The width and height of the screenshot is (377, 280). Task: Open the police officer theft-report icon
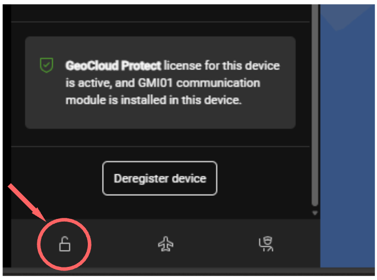[267, 243]
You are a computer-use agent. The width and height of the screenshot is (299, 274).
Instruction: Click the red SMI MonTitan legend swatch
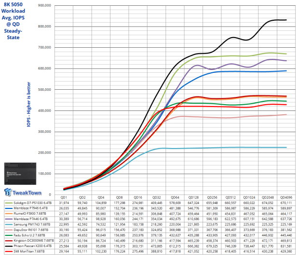tap(9, 251)
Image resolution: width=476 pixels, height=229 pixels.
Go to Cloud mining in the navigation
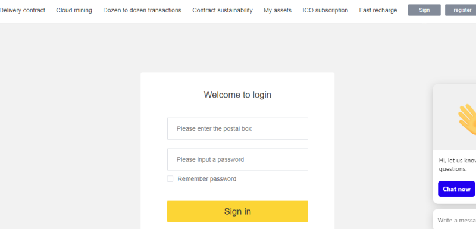click(74, 10)
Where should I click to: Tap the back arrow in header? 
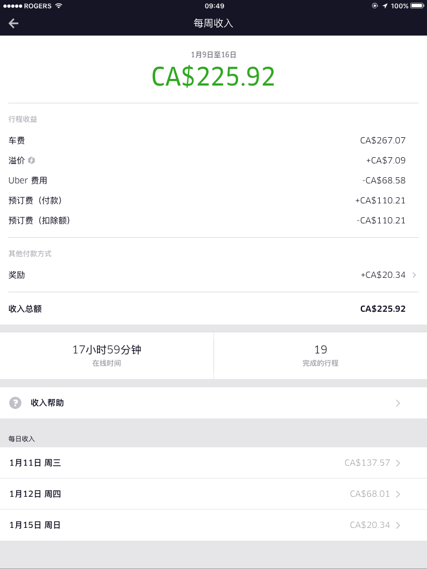pyautogui.click(x=13, y=23)
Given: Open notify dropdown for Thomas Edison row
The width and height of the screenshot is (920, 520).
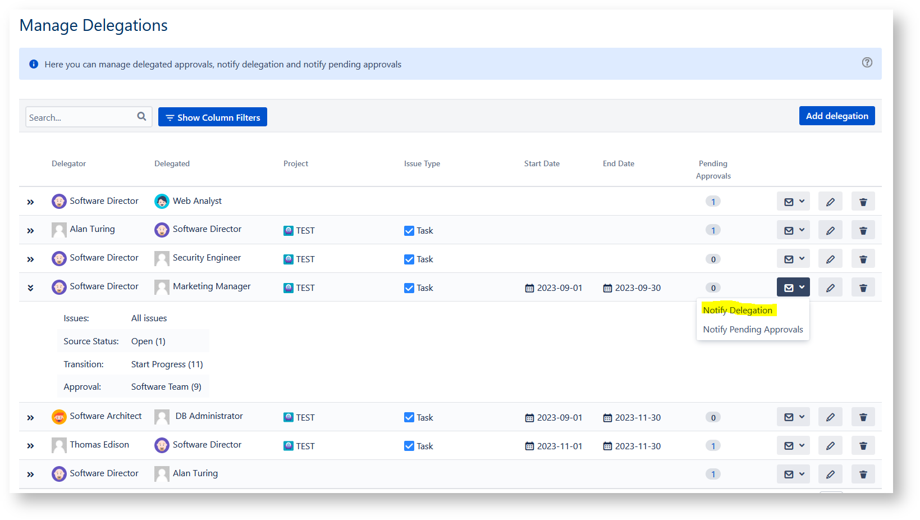Looking at the screenshot, I should point(793,446).
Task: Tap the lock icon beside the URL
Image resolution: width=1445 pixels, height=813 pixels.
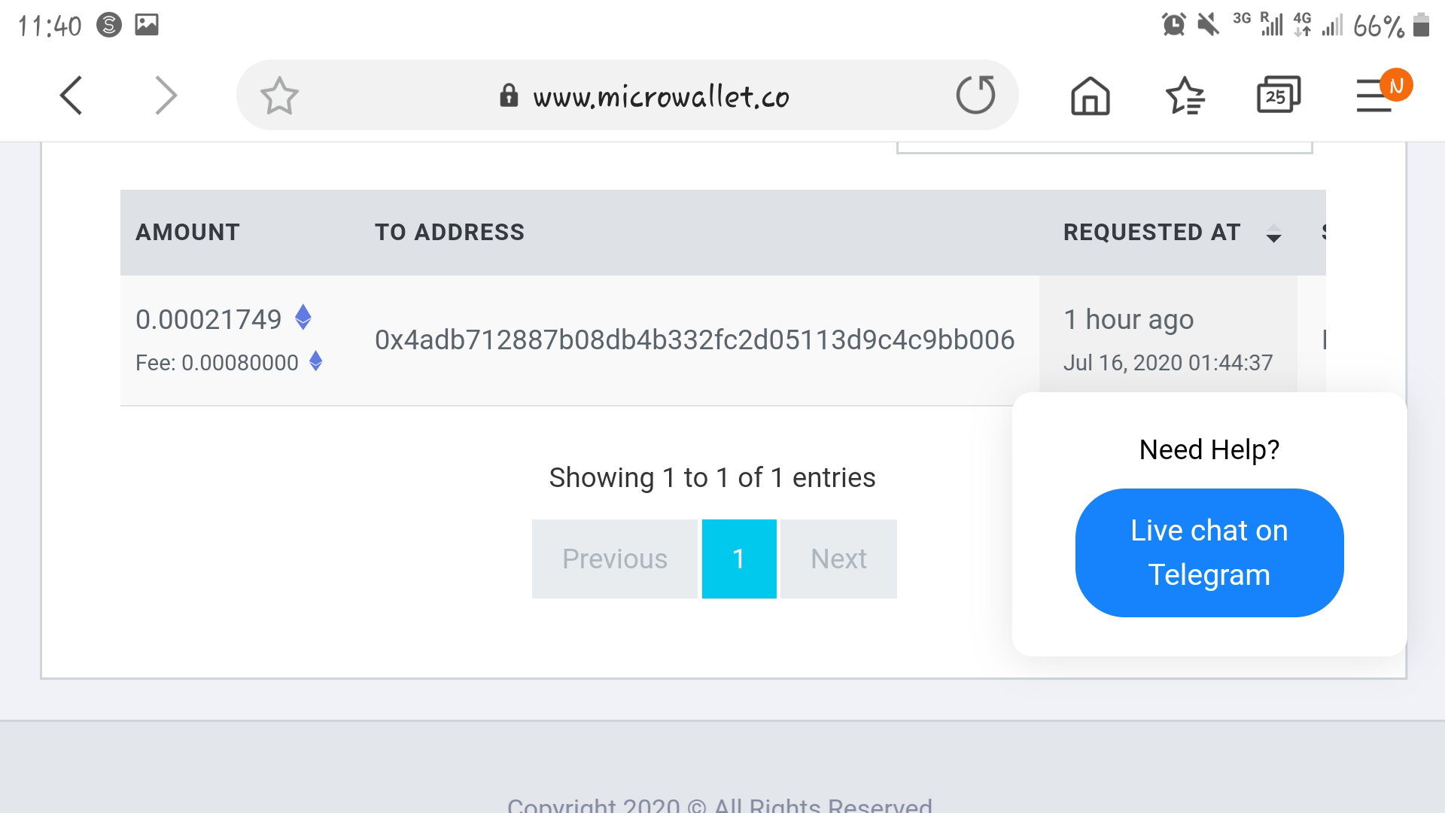Action: click(x=509, y=96)
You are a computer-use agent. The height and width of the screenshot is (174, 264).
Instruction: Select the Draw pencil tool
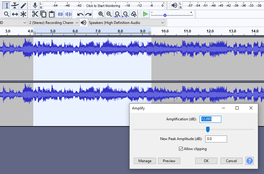click(23, 5)
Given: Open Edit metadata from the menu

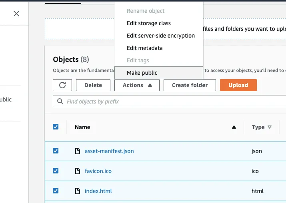Looking at the screenshot, I should click(x=145, y=48).
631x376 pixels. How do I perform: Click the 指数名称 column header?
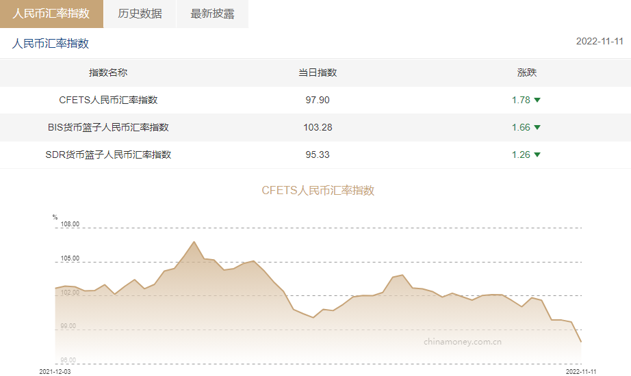click(x=108, y=72)
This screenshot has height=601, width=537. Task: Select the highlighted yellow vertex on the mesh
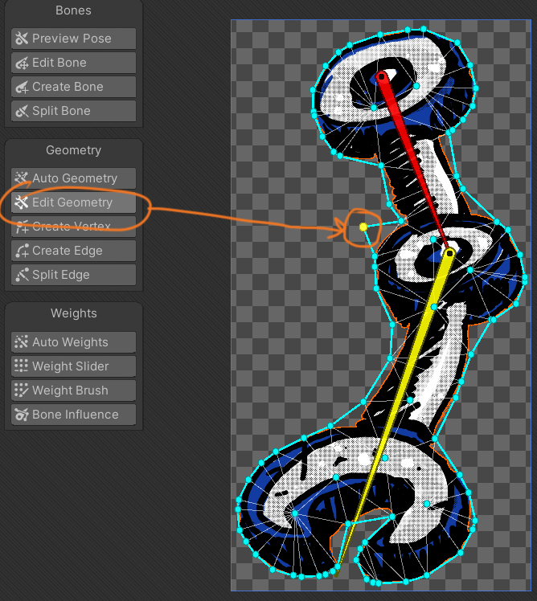click(363, 227)
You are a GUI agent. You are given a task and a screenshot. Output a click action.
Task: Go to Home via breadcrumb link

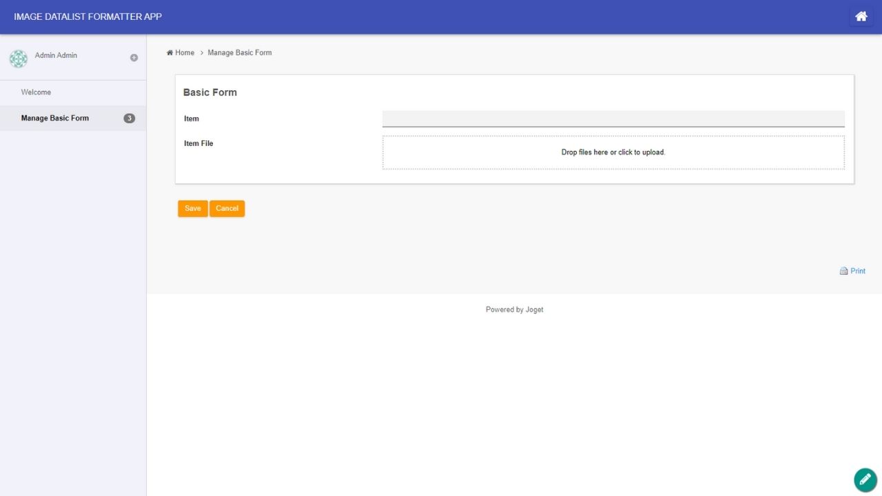(x=185, y=53)
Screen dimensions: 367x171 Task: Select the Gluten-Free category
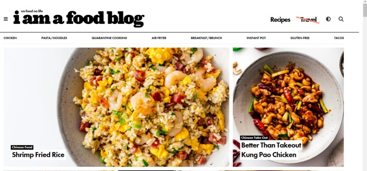300,38
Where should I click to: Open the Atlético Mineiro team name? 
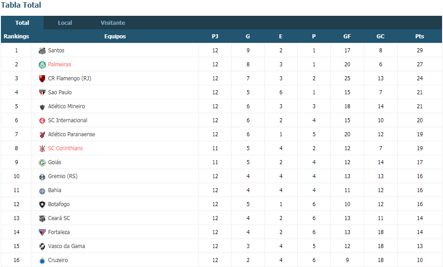click(66, 106)

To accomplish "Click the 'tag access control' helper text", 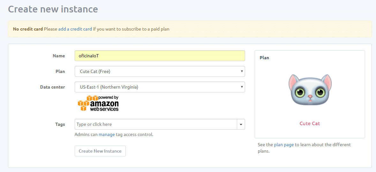I will 134,134.
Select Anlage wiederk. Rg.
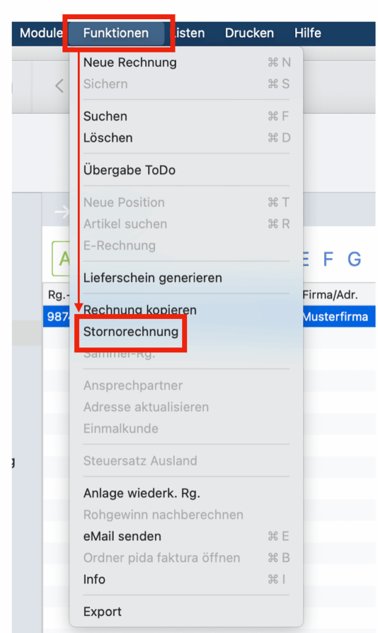Image resolution: width=378 pixels, height=633 pixels. (141, 493)
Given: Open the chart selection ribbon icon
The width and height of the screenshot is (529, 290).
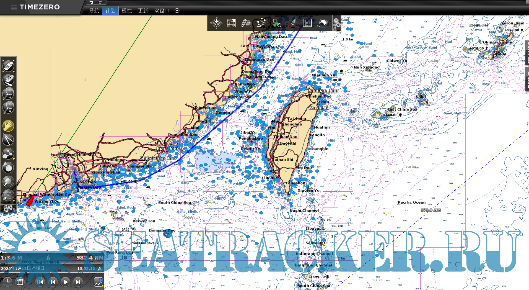Looking at the screenshot, I should pyautogui.click(x=231, y=23).
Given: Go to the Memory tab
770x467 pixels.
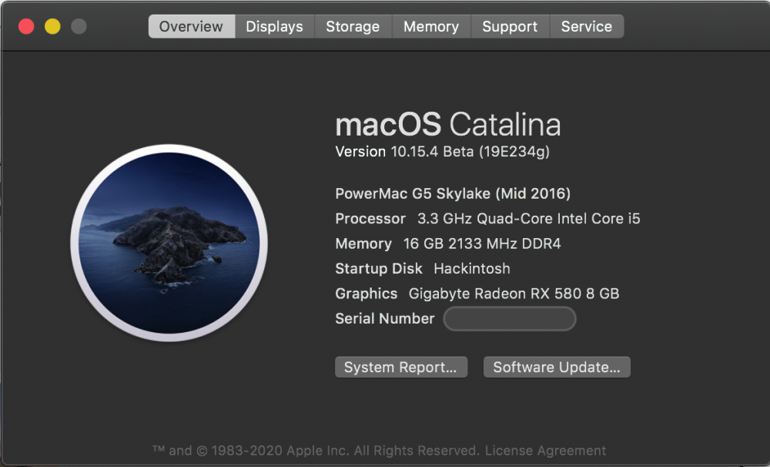Looking at the screenshot, I should click(431, 26).
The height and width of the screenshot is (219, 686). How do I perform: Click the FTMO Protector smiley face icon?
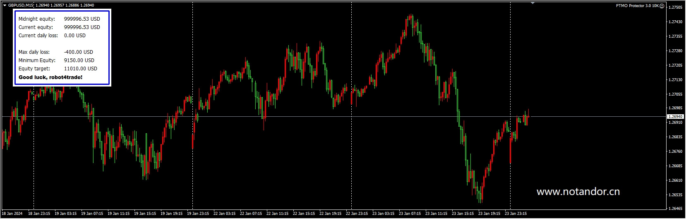662,6

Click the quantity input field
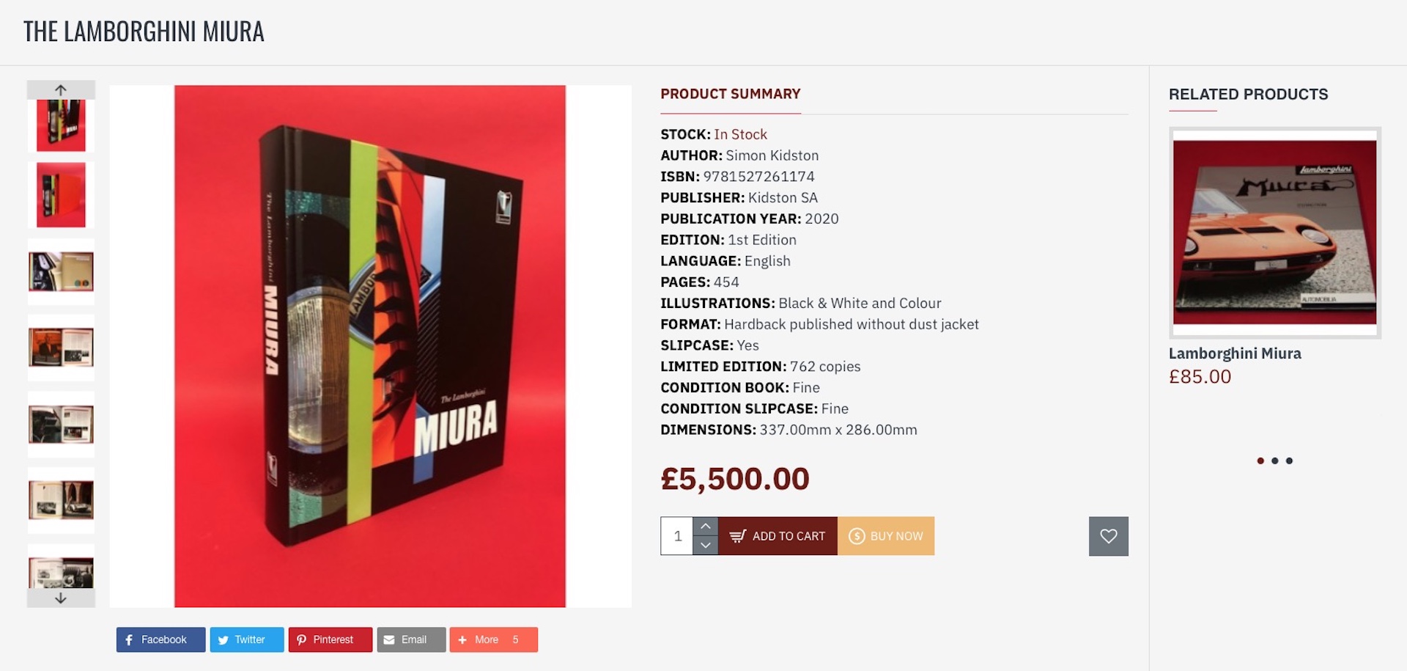(x=677, y=536)
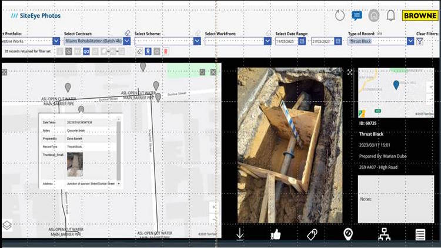Click the refresh icon in top header
The width and height of the screenshot is (441, 248).
point(339,16)
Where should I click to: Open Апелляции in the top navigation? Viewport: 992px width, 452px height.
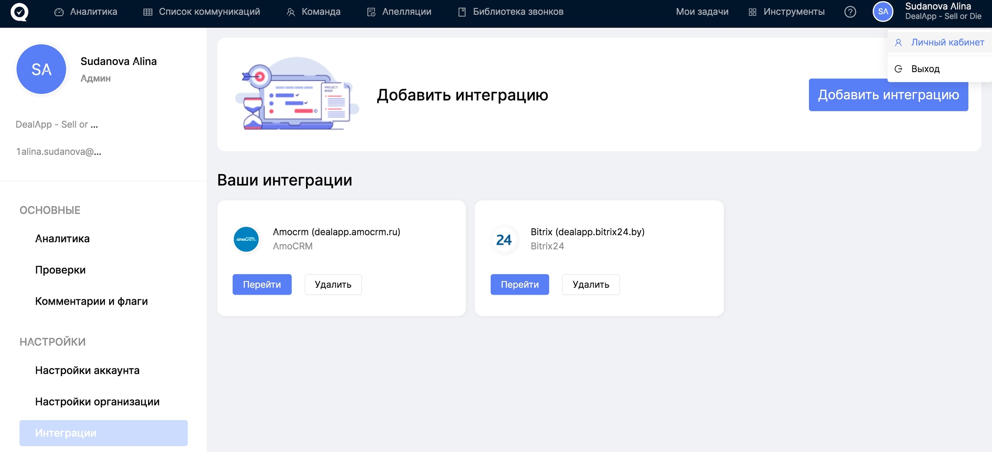point(399,12)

——

## What you need to do:
Start at the line holding "Click the quantity input field" and stop at the last line of the entries above. Repeat those lines exactly, pictures excluded.

## Solution for this task:
Click the quantity input field
(x=677, y=536)
Click the refresh icon in top header
The width and height of the screenshot is (441, 248).
point(339,16)
Where should I click to: Open Апелляции in the top navigation? Viewport: 992px width, 452px height.
point(399,12)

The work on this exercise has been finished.